Would you write out the full listing exactly, without any pictures?

· · ·

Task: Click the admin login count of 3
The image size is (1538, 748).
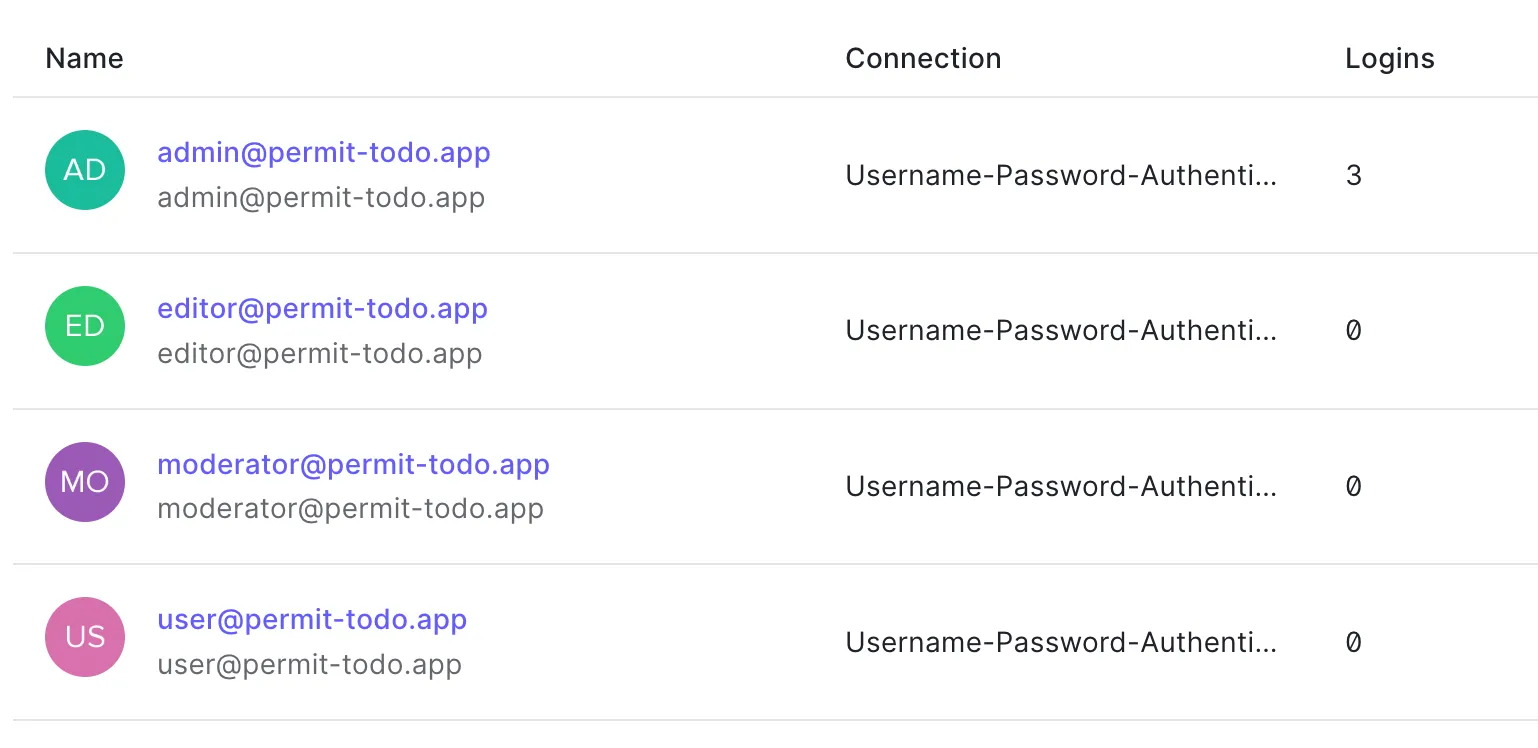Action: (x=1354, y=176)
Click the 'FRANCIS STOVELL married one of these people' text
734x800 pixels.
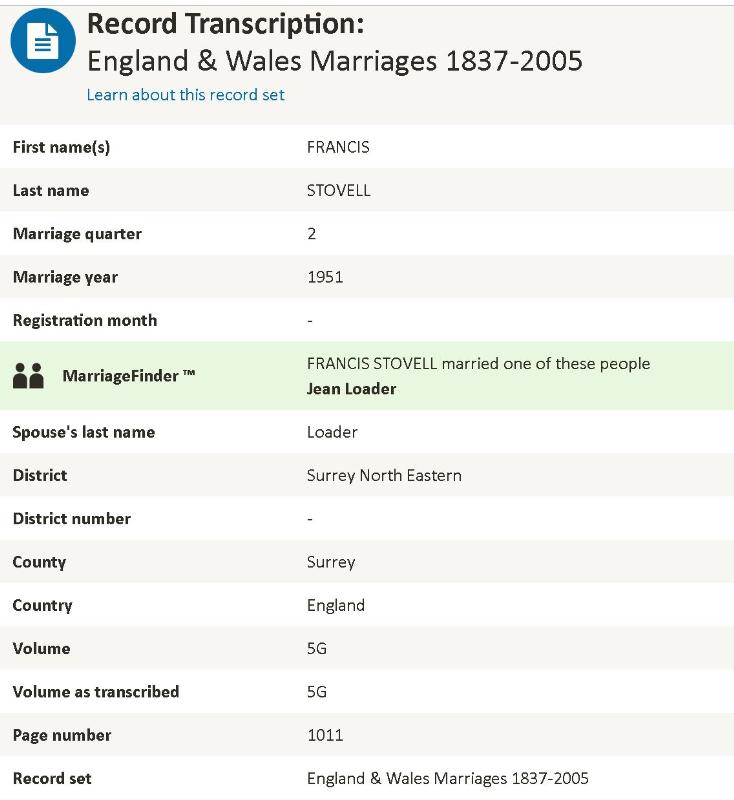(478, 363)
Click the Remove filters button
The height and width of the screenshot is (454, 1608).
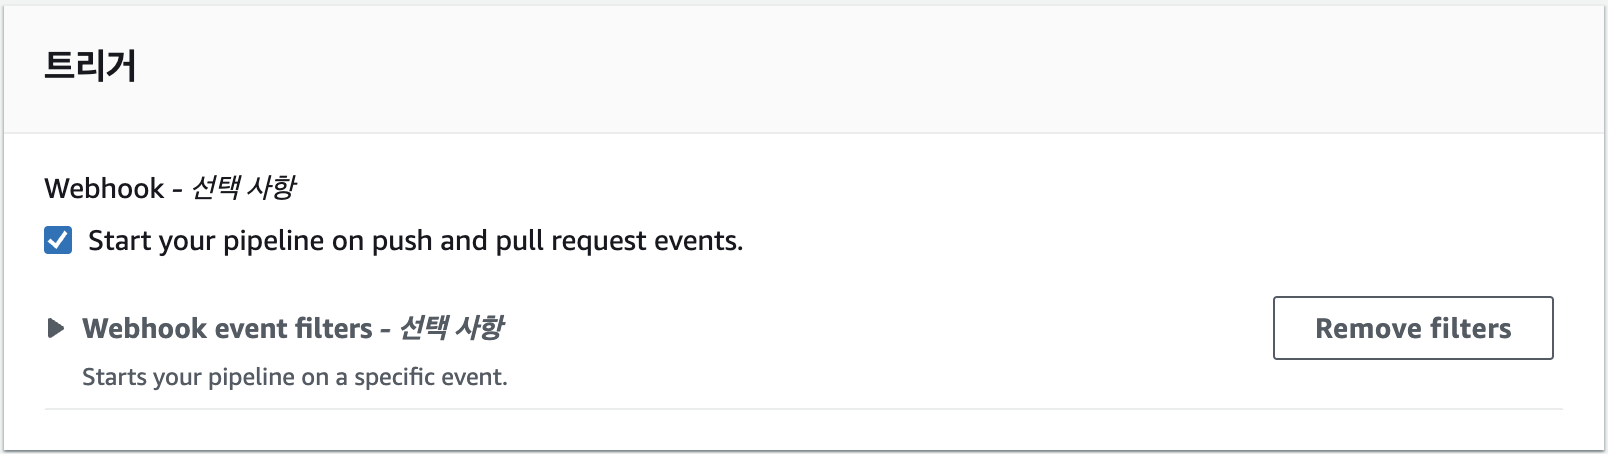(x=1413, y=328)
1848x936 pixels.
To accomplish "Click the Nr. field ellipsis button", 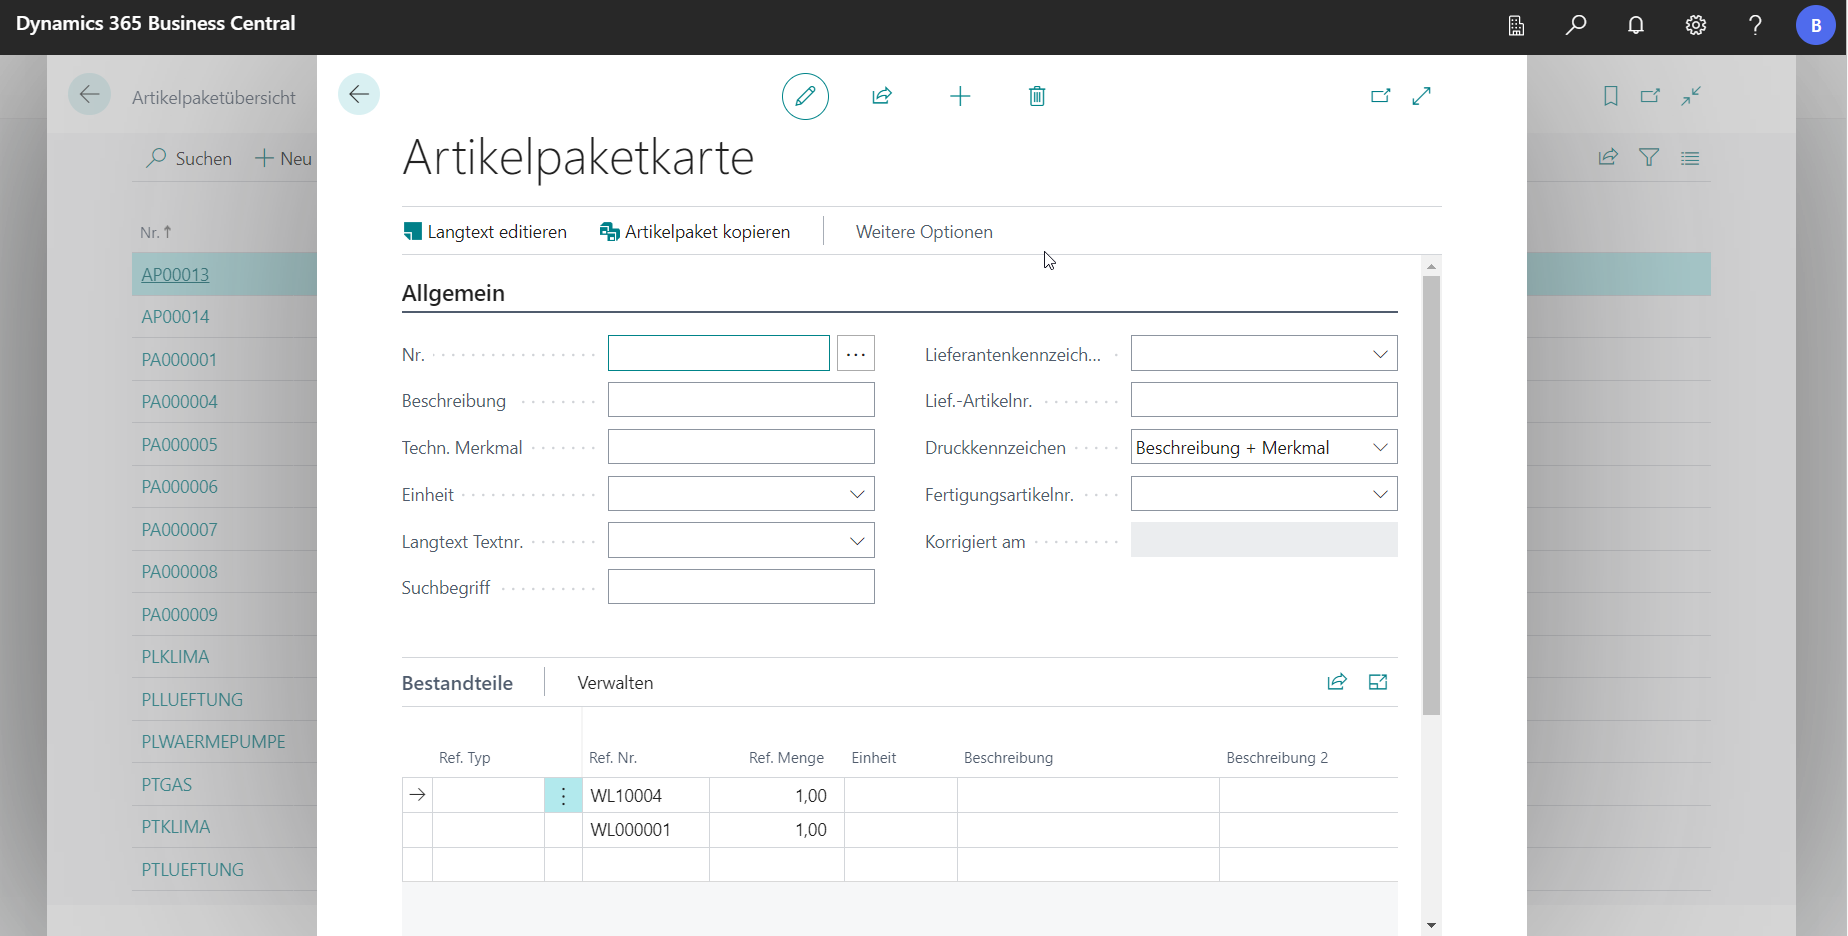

· · ·

SOLUTION BELOW
Task: Click the admin login count of 3
The image size is (1538, 748).
Action: (x=1354, y=176)
Click the 'FRANCIS STOVELL married one of these people' text
734x800 pixels.
(478, 363)
Click the Remove filters button
The height and width of the screenshot is (454, 1608).
(x=1413, y=328)
1848x936 pixels.
To accomplish "Click the Nr. field ellipsis button", 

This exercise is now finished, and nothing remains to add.